— WORK ORDER —
So that the copy matches the original, write out every entry exactly.

────────

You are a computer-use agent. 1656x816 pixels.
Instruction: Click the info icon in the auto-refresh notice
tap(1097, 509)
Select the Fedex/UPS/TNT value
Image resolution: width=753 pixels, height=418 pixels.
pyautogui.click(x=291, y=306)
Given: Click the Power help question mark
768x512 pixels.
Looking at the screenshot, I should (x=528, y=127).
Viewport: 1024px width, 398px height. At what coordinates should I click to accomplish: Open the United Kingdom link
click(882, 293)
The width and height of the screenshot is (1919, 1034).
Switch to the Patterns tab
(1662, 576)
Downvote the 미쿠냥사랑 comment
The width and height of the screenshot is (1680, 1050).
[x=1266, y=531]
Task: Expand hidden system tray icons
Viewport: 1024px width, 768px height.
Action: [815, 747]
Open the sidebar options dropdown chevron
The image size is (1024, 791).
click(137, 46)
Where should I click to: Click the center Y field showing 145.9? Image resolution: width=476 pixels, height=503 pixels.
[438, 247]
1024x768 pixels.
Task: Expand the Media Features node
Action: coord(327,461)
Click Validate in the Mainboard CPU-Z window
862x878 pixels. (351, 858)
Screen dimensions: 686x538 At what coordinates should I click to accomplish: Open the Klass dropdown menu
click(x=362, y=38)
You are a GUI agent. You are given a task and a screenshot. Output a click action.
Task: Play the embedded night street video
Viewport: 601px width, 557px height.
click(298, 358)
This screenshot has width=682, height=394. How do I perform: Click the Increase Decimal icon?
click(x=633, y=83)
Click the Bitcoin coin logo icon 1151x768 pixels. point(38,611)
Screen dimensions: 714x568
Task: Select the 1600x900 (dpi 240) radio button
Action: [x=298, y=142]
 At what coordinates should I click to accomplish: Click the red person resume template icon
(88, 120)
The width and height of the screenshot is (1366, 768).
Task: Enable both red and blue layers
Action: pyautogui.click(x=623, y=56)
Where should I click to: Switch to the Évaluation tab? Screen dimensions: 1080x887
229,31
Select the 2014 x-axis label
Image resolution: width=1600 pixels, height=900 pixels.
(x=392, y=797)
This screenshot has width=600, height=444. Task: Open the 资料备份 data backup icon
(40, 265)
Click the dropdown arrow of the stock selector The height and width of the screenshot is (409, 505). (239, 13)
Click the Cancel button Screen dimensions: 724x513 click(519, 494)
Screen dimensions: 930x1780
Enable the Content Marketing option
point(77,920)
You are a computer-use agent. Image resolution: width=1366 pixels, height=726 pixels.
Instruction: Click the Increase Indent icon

────────

— RESPONSE AREA —
You are a computer-use agent. 1656x816 pixels.
Instruction: Click the info icon in the auto-refresh notice
tap(1097, 509)
Select the Fedex/UPS/TNT value
Image resolution: width=753 pixels, height=418 pixels.
pyautogui.click(x=291, y=306)
Given: Click the Power help question mark
768x512 pixels.
Looking at the screenshot, I should (x=528, y=127).
Viewport: 1024px width, 398px height. At what coordinates should I click to accomplish: Open the United Kingdom link
click(882, 293)
The width and height of the screenshot is (1919, 1034).
Switch to the Patterns tab
(1662, 576)
Downvote the 미쿠냥사랑 comment
The width and height of the screenshot is (1680, 1050).
[x=1266, y=531]
Task: Expand hidden system tray icons
Viewport: 1024px width, 768px height.
Action: [815, 747]
Open the sidebar options dropdown chevron
The image size is (1024, 791).
click(137, 46)
Where should I click to: Click the center Y field showing 145.9? Image resolution: width=476 pixels, height=503 pixels.
[438, 247]
1024x768 pixels.
Task: Expand the Media Features node
Action: coord(327,461)
Click Validate in the Mainboard CPU-Z window
862x878 pixels. (351, 858)
Screen dimensions: 686x538 At what coordinates should I click to accomplish: Open the Klass dropdown menu
click(x=362, y=38)
You are a GUI agent. You are given a task and a screenshot. Output a click action.
Task: Play the embedded night street video
Viewport: 601px width, 557px height.
click(298, 358)
This screenshot has width=682, height=394. How do I perform: Click the Increase Decimal icon?
click(x=633, y=83)
Click the Bitcoin coin logo icon 1151x768 pixels. point(38,611)
Screen dimensions: 714x568
Task: Select the 1600x900 (dpi 240) radio button
Action: [x=298, y=142]
 At what coordinates should I click to accomplish: Click the red person resume template icon
(88, 120)
The width and height of the screenshot is (1366, 768).
Task: Enable both red and blue layers
Action: pyautogui.click(x=623, y=56)
Where should I click to: Switch to the Évaluation tab? Screen dimensions: 1080x887
229,31
Select the 2014 x-axis label
Image resolution: width=1600 pixels, height=900 pixels.
(x=392, y=797)
This screenshot has width=600, height=444. Task: Open the 资料备份 data backup icon
(40, 265)
Click the dropdown arrow of the stock selector The height and width of the screenshot is (409, 505). (239, 13)
Click the Cancel button Screen dimensions: 724x513 click(519, 494)
Screen dimensions: 930x1780
Enable the Content Marketing option
point(77,920)
You are a computer-use agent. Image resolution: width=1366 pixels, height=726 pixels.
Instruction: Click the Increase Indent icon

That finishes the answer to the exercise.